The Science Advisory Board, according to author Ken Ward, has given its general approval to the conclusions of a three-year EPA study of the toxic chemical dioxin. He lists four conclusions:

  1. 1. EPA was right to conclude that almost all dioxin currently found in the environment was created by human--i.e., industrial--sources, not natural causes like forest fires.
  2. 2. The agency was correct in finding that dioxin is properly classified as a probable human carcinogen, according to data from both animal and human studies. This designation is more serious than the current EPA classification for dioxin.
  3. 3. As EPA concluded last September, dioxin can cause serious harmful effects on the immune, nervous and reproductive systems of humans. In fact, these non-cancer effects may be more serious than dioxin's ability to cause cancer.
  4. 4. Dioxin, as EPA outlined, does have adverse effects on animals at levels of exposure far below those previously believed to be safe.

The second and third conclusions overstate the effects on humans. Compare Conclusion #2 to what the SAB wrote (p. 3-4, Executive Summary): "Vis-a-vis cancer, the Committee notes that all of the evidence available argues strongly that TCDD exerts its carcinogenic effect primarily through its effectiveness as a promoting agent stimulating cell replication in a reversible manner, and inhibiting apoptosis [programmed cell death], both mechanisms presumably mediated through the Ah receptor and associated transduction mechanisms. TCDD is thus not a complete carcinogen, and, to avoid confusion should not be designated as such in the EPA document. Almost all Members of the Committee do concur with EPA's judgment that 2,3,4,8-TCDD, under some conditions of exposure, is likely to increase human cancer incidence.
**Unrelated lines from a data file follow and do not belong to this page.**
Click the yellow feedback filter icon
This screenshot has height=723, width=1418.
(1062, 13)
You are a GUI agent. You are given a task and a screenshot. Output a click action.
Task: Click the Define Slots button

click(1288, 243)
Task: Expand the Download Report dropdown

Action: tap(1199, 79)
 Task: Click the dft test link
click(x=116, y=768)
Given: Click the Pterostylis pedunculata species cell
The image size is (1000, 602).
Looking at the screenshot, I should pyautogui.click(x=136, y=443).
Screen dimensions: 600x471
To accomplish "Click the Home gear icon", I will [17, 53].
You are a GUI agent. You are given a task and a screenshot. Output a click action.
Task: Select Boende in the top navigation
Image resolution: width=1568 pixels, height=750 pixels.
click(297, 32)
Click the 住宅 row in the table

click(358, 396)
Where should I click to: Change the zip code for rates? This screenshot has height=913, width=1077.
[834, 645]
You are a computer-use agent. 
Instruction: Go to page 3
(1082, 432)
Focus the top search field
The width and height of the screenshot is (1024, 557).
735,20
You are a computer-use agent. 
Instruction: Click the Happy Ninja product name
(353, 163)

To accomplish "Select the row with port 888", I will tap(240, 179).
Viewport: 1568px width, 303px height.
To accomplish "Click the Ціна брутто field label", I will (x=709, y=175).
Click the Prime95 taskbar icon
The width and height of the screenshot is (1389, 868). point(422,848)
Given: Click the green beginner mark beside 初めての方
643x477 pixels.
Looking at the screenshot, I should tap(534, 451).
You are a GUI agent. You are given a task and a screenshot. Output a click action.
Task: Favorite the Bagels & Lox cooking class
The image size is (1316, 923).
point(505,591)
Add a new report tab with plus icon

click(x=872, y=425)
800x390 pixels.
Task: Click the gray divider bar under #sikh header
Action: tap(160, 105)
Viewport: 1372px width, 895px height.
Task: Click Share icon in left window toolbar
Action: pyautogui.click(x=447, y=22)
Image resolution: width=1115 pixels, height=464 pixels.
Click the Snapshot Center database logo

The conclusion with respect to dioxin-like compounds is less firm...." The Committee would classify it as "probably carcinogenic to humans--with limited supporting information from human studies."

Conclusion #3 appears to raise an alarm that is unjustified on the basis of the SAB review, which states on p. 46, "...The Committee's consensus is that chloracne is the only lesion of note clearly established as being related to TCDD exposure.... Chloracne has also been found in people exposed to related compounds such as dibenzofurans and PCBs." It states on p. 59, concerning immunodeficiency, "Although the overall data suggest that dioxin and related compounds can produce immune effects, there are insufficient supporting data [from lab studies] to establish fully whether these effects can occur at or near two orders-of-magnitude above background levels.... Based upon the extensive experimental animal, and the very limited human, database the majority of the Committee agreed that sufficient data exist to indicate immune effects could occur in the human population from exposure to dioxin or dioxin-like agents at some dose levels.... There are not sufficient clinical data to assess human sensitivity."

In summary, I would say that the EPA's reassessment, and the SAB's review of it, are likely to be misinterpreted by other reporters as well, simply because both documents are technical, complex and hard to describe in a straightforward way, even by unbiased commentators. The reader who wants to understand what these documents really say should study them personally.